En effet, une fois déposé au greffe ou tenu à disposition dans l’étude notariale, le cahier des charges acquiert une force obligatoire. En conséquence, aucun copartageant ne peut le modifier de manière unilatérale. Cette règle a été consacrée par la jurisprudence, qui a affirmé que toute tentative de modification sans l’accord des autres parties est nulle et non avenue (Cass. 1re civ., 27 janv. 1998, n°95-15.296). 

Toutefois, avant qu’il ne devienne définitif, le cahier des charges n’est qu’un projet, soumis à l’approbation des indivisaires. Cette étape préliminaire permet aux parties de proposer des rectifications légitimes, lesquelles doivent être intégrées, sous réserve d’un consensus. En cas de désaccord persistant entre les indivisaires, ces rectifications peuvent être soumises à l’appréciation du tribunal, qui tranchera la question.

Le notaire ou l’avocat chargé de la rédaction du cahier des charges agit comme mandataire des parties. À ce titre, il doit prendre en considération la volonté collective des indivisaires et veiller à exprimer fidèlement leurs intérêts communs. Bien qu’il dispose d’une certaine autonomie dans la rédaction du document, il a l’obligation d’accueillir favorablement toute demande de modification justifiée par l’un des indivisaires et de consulter les autres parties sur ces propositions.

Ce rôle de mandataire implique également une responsabilité en cas d’omission ou d’erreur dans le cahier des charges. Si le rédacteur néglige de prendre en compte des observations légitimes ou ne respecte pas les exigences légales, les parties concernées peuvent solliciter une révision du document ou engager sa responsabilité.

→ **Données présentées**
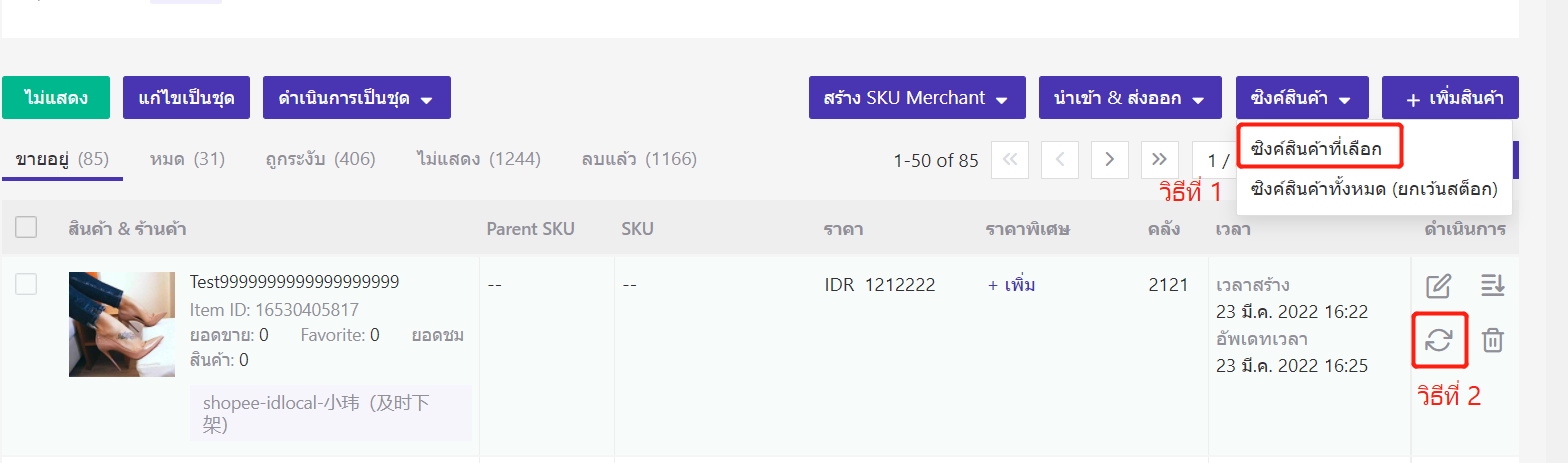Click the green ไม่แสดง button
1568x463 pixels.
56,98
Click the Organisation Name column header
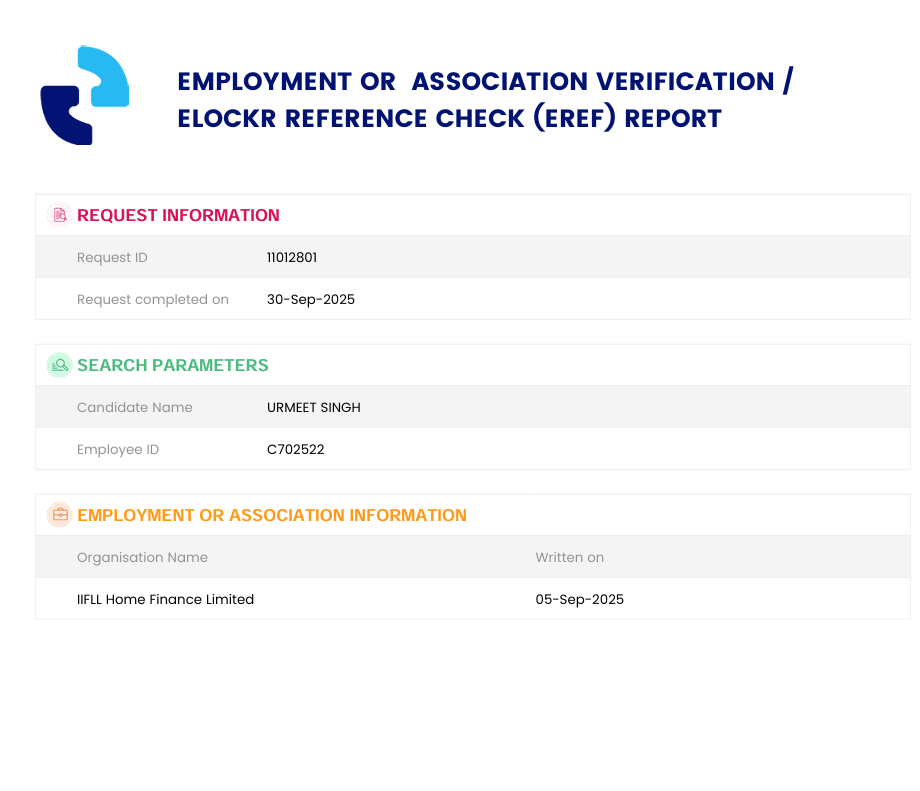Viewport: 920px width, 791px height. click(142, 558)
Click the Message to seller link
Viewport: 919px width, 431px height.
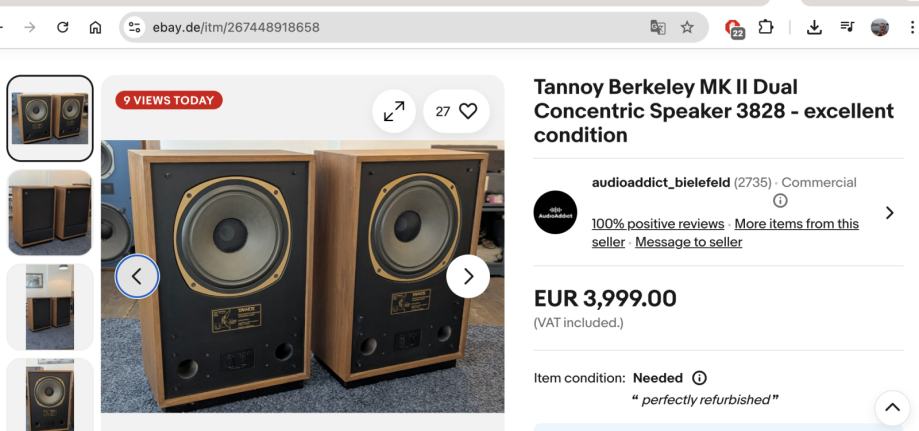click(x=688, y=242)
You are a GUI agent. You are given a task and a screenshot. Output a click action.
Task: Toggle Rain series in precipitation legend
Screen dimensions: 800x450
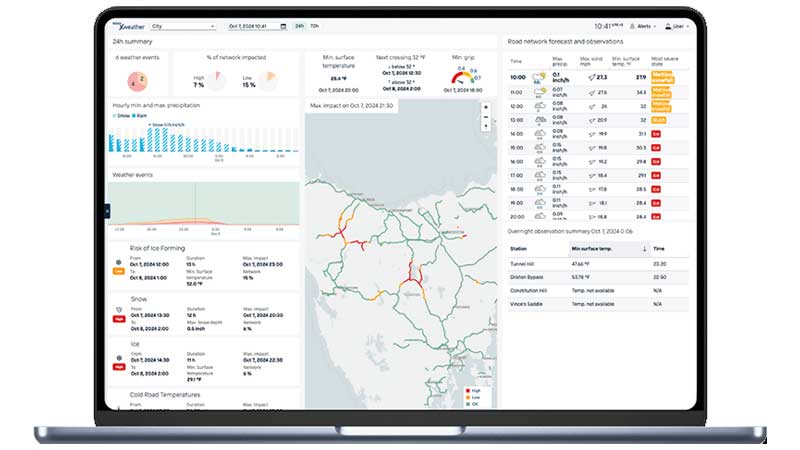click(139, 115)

...

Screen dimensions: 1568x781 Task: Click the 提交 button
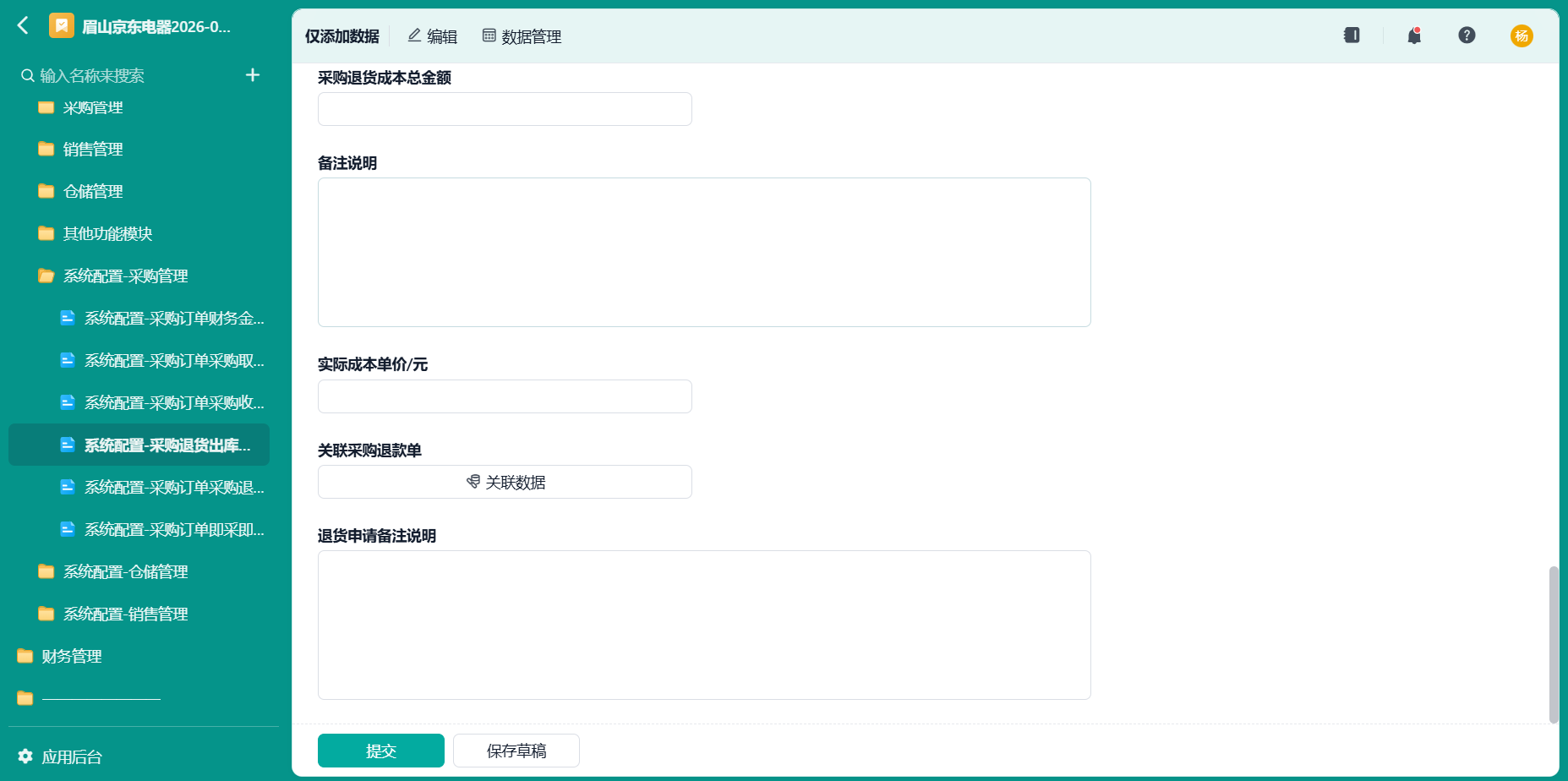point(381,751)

→ **Objectif de l'exercice**
Transcrivez intégralement et sans la moindre modification le texte sur le cahier des charges. Les enregistrements n'ont aucun lien avec le texte sur le cahier des charges.

→ **Réponse complète**
En effet, une fois déposé au greffe ou tenu à disposition dans l’étude notariale, le cahier des charges acquiert une force obligatoire. En conséquence, aucun copartageant ne peut le modifier de manière unilatérale. Cette règle a été consacrée par la jurisprudence, qui a affirmé que toute tentative de modification sans l’accord des autres parties est nulle et non avenue (Cass. 1re civ., 27 janv. 1998, n°95-15.296). 

Toutefois, avant qu’il ne devienne définitif, le cahier des charges n’est qu’un projet, soumis à l’approbation des indivisaires. Cette étape préliminaire permet aux parties de proposer des rectifications légitimes, lesquelles doivent être intégrées, sous réserve d’un consensus. En cas de désaccord persistant entre les indivisaires, ces rectifications peuvent être soumises à l’appréciation du tribunal, qui tranchera la question.

Le notaire ou l’avocat chargé de la rédaction du cahier des charges agit comme mandataire des parties. À ce titre, il doit prendre en considération la volonté collective des indivisaires et veiller à exprimer fidèlement leurs intérêts communs. Bien qu’il dispose d’une certaine autonomie dans la rédaction du document, il a l’obligation d’accueillir favorablement toute demande de modification justifiée par l’un des indivisaires et de consulter les autres parties sur ces propositions.

Ce rôle de mandataire implique également une responsabilité en cas d’omission ou d’erreur dans le cahier des charges. Si le rédacteur néglige de prendre en compte des observations légitimes ou ne respecte pas les exigences légales, les parties concernées peuvent solliciter une révision du document ou engager sa responsabilité.